* _PROBLEM REQUIREMENTS_
Scale the data from the line with "This screenshot has height=519, width=1136." to the line with "tap(197, 39)", both included, and give only those lines again. Multiply each coordinate in the answers by 1.1 and round to whole numbers, with halves rounded up; copy the request lines unchanged.

--- Start of RECORDS SUPPLIED ---

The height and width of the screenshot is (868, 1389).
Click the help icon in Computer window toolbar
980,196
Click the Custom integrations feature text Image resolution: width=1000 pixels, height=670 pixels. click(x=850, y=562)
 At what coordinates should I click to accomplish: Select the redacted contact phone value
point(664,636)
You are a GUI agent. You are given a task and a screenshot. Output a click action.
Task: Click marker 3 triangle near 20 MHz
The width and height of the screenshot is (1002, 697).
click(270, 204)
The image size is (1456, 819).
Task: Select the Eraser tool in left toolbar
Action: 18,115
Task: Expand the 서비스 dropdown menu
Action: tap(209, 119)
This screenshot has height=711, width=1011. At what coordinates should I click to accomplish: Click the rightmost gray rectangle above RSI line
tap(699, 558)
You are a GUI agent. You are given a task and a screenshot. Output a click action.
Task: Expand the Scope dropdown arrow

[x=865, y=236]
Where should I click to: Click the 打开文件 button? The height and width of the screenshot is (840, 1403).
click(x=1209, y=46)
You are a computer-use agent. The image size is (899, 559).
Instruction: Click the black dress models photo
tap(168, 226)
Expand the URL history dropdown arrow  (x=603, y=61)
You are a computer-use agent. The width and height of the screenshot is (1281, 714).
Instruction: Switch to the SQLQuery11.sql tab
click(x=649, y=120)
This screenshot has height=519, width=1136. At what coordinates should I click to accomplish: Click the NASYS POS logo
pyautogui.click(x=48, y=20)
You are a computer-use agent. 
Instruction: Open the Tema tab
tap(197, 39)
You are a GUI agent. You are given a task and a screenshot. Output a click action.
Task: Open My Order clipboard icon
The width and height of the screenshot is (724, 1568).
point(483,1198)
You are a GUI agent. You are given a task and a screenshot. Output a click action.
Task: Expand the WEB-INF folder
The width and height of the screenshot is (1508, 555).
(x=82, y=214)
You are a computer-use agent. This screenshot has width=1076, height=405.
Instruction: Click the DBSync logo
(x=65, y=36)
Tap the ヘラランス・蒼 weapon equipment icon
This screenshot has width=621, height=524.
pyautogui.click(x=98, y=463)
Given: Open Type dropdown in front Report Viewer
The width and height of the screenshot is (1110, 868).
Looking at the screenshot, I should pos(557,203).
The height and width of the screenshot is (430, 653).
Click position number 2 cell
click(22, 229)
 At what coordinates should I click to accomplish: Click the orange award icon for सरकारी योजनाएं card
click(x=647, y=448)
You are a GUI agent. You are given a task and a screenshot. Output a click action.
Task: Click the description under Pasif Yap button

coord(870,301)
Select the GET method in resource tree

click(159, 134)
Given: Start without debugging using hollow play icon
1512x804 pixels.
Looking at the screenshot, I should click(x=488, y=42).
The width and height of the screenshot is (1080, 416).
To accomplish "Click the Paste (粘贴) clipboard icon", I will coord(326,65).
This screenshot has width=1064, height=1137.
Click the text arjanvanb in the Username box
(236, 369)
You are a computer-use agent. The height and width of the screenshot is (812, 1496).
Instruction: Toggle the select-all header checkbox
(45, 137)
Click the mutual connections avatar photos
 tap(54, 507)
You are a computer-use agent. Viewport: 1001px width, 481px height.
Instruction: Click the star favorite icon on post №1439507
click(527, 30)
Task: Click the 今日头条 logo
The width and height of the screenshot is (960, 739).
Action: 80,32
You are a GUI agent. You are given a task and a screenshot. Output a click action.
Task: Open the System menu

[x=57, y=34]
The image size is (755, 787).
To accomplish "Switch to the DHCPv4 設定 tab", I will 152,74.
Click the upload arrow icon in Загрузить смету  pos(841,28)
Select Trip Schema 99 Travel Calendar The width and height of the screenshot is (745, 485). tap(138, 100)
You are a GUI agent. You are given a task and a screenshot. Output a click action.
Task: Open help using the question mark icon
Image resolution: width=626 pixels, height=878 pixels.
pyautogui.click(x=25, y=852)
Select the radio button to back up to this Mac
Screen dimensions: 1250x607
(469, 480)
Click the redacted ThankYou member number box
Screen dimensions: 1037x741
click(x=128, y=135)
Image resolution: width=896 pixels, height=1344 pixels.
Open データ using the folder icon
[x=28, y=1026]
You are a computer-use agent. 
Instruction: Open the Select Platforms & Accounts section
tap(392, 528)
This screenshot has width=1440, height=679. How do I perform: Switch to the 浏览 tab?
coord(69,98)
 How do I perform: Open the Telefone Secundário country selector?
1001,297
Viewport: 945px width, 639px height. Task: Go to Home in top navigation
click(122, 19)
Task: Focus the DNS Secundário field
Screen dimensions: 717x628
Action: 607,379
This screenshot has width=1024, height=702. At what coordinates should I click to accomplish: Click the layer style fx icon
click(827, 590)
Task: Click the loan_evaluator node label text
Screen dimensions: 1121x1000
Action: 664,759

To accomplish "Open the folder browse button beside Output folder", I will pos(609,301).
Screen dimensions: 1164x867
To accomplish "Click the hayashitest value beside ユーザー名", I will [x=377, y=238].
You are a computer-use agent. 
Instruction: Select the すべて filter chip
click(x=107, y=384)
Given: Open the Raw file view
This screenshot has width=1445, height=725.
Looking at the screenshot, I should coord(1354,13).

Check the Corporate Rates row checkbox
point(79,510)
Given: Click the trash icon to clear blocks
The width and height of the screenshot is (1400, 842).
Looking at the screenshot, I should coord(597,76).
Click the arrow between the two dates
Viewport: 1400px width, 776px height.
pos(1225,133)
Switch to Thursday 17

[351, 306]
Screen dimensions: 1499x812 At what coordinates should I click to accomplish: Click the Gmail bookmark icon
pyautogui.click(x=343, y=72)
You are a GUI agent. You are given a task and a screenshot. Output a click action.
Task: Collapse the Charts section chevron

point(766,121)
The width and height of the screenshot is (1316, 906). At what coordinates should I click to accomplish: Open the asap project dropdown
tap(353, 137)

--- End of RECORDS SUPPLIED ---

* _ANSWER IN FULL_
This screenshot has height=519, width=1136. At what coordinates should I click to accomplish: Click the NASYS POS logo
pyautogui.click(x=53, y=22)
You are a computer-use agent. 
Instruction: Open the Tema tab
tap(217, 43)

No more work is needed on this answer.